ここでも高級そうな宿屋の最上階の部屋に通され、素晴らしい夕食でもてなされた。部屋は昨日よりも広く、簡易なキッチンカウンターも付いていたので、許可をもらってそこで調薬をさせてもらった。
今日は教本を手に入れることができたので、薬草の刻み方や魔力水の量、お湯の温度等にも気を付けながら丁寧にポーションを作ってみると、昨日よりも色の濃い綺麗な青色に仕上がった。できあがりに満足したマギは、達成感とともにフカフカのベッドに潜り込んでぐっすり眠った。
翌朝も前を行く二人組に追いつかないように、ゆっくり起きて宿を立つ。途中、昨日のポーション屋に買い取りをお願いするべく立ち寄った。
「こりゃあ、たまげた。お前さんなかなか腕が良いな。この出来なら一本銀貨三十枚で引き取れるよ。全部で六十本か。やるじゃねえか。ほいよ、金貨十八枚だ」
マギも驚いていた。きちんと作ればこんなに儲かるものなのかと。これならコツコツやり続ければ、金貨十万枚の足しになるかもしれない。
「またこの町に来た時には顔を出せよ!」
「ああ、その時にはまたよろしく!」
ホクホクして町を旅立つことができたのだった。
「いよいよ次は東の神殿か。前の二人には気を付けなくちゃな」
神殿でバッティングしそうな二人組のことだけが心配だったけど。
ところが、街道を歩き始めて間もなく、予定外の事が起きてしまった。
今日も張り切って薬草を集めようと、街道脇の草原に目を配りながら歩いていたマギだったが、草原で見つけてしまったのは薬草以外のものだったのだ。
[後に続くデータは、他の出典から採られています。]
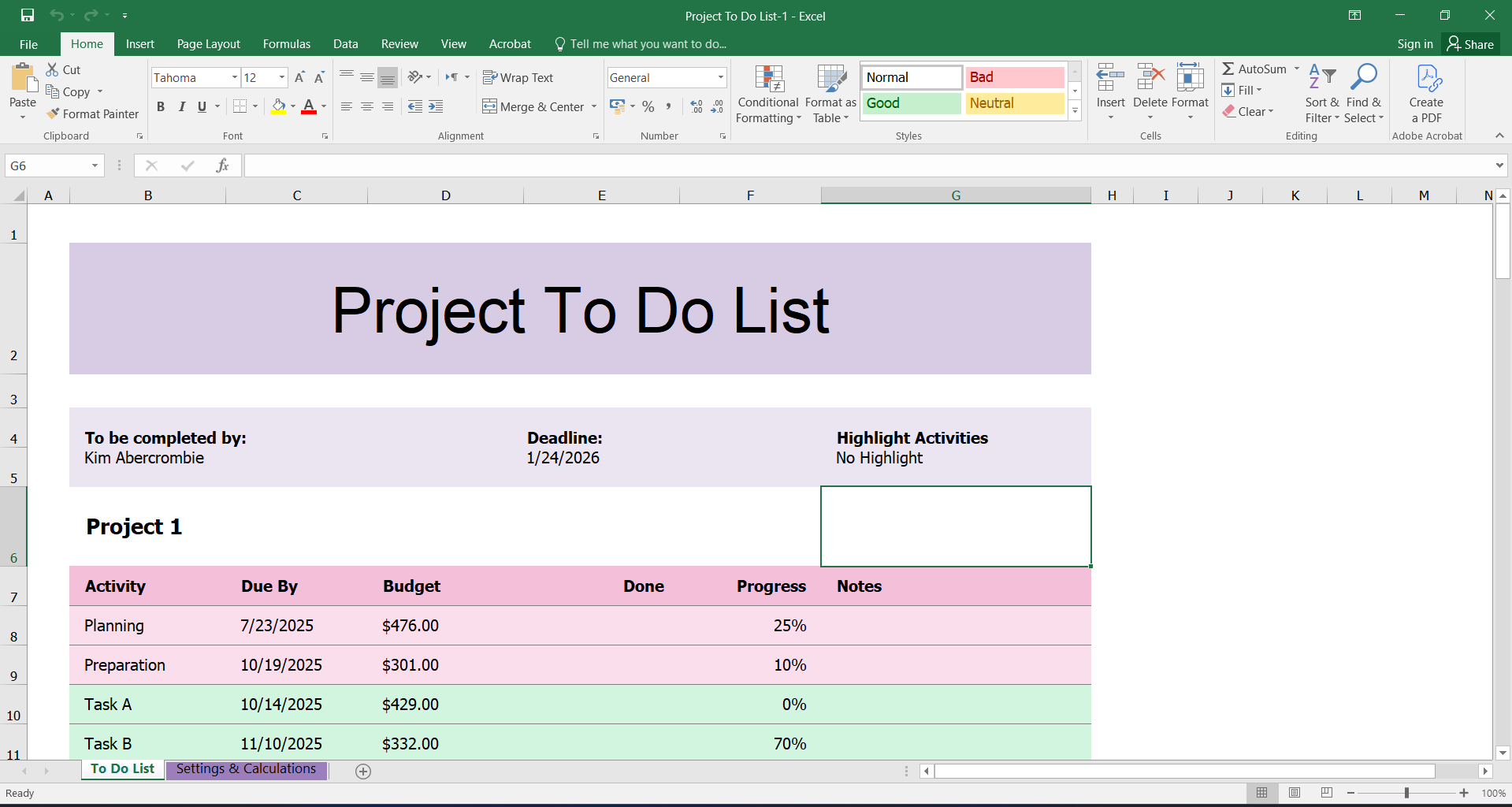Viewport: 1512px width, 807px height.
Task: Switch to Settings & Calculations sheet tab
Action: coord(246,769)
初めは角兎だと思った。何があったのか兎同士でやり合っているように見えた。片方の角兎の突進が、もう一方にドシリと決まって、受けた方の兎が宙を舞う。地面に叩きつけられた兎は弱々しい鳴き声を上げた。
「……ミャウ!」
「……ミャウ?」
おかしい。兎ってミャウって鳴いたっけ?
思わず近寄ってみると、倒れていたのは角兎ではなかった。
「猫? かわいい……じゃなかった。大変だ、大怪我してる!」
マギは猫が好きだった。昔、盗賊に滅ぼされる前、故郷の村では師と仰いでいる魔法使いがいた。マギの魔法はその人に教わったのだが、その魔法使いが使い魔として動物や魔物を連れていた。
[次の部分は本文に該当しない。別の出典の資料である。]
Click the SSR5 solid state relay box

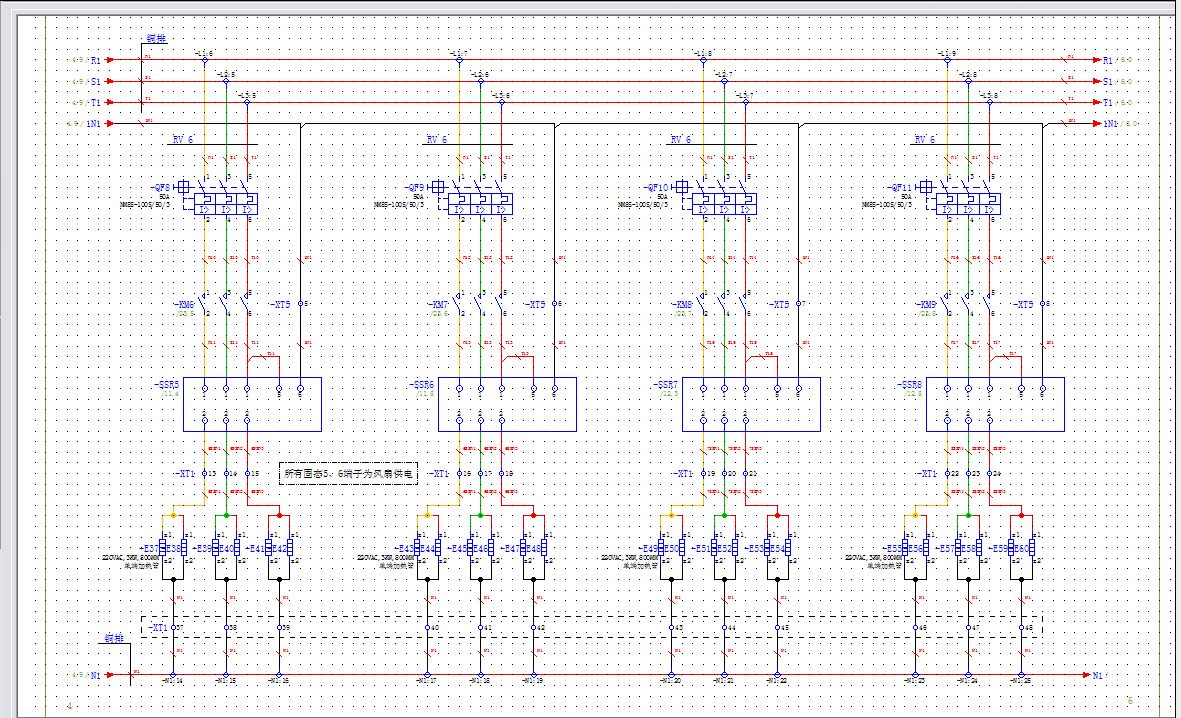point(252,404)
ネズミやフクロウなどもいたが、マギは猫が一番気に入っていた。いつかは自分も立派な魔法使いになって、猫を使い魔にするんだと憧れていた。
魔法使いの連れている猫と言ったら、断然、黒猫が定番だけど、目の前の猫は真っ白だった。その真っ白い体が、自らの血でみるみる赤く染まっていく。
「ヒール!!」
急いで回復魔法を掛けるが、マギは自分以外に回復を掛けるのが苦手だった。魔法の存在自体を人に隠すのが常だったので、他人に作用するタイプの魔法の扱いには慣れていなかったのだ。領主の館でも傷つく仲間たちを癒すことができず、失われていく命を救えなかった苦い記憶が思い起こされる。
「ちきしょう、ポーションを全部売らずに持っておけば良かった」
自分が汚れるのも厭わず猫を抱き上げると、何度かヒールを唱えながら今来た道を大急ぎで走る。まだ町から近かったことが幸いして、腕の中の猫が事切れる前にイースタルに戻ることができた。
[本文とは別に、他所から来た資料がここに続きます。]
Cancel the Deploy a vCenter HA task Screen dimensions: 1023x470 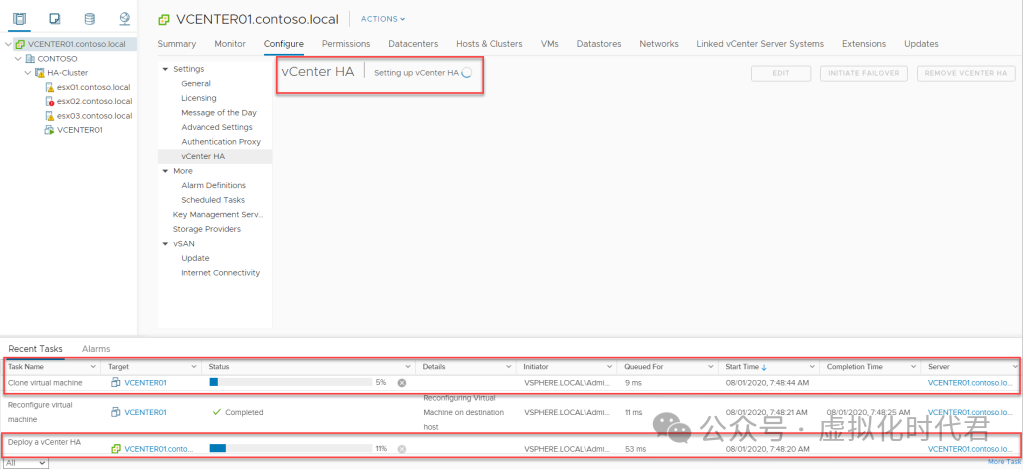(401, 449)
「おやじさん! さっきのポーション、やっぱり一本買い戻させて!」
「なんだお前さん、出ていったんじゃなかったのか?」
勢いよく飛び込んできたマギにポーション屋の店主は面食らったが、マギの腕の中を見て慌ててポーションを持ってきた。瓶を開けると半分を傷に直接振りかけ、半分を猫の口に流し込む。
兎の角に穿たれた腹の傷は、再生するようにみるみるうちに塞がっていく。
「す、すごい……」
「お前さんの作ったポーションだろが。高品質とまでは言えなくても、良品質として銀貨七十枚くらいで売れる品だ。良い出来だな。この怪我はもう大丈夫だろう。後はこいつの生命力に掛けるしかねえよ」
マギはポーションを作れても使ったことは無かったから、その効果に驚いた。
「銀貨七十枚だな。今払うから」
「良いってことよ。元はお前さんから買ったもんだ。一本分くらいおまけだ。ワッハッハ」
豪快に笑う店主の声に安心できた。礼を言い、猫のフサフサした頭を撫で上げる。
「良かったな、お前。もう怪我は治ったってよ」
「とは言え、今日一日くらいは安静にして休ませろよ。かなり血を失っているせいで随分弱ってるからな。
……こいつぁ珍しい。カーバンクルじゃねえか!?」
撫で上げられた猫の額には、赤く輝く宝石のようなものが嵌まっていた。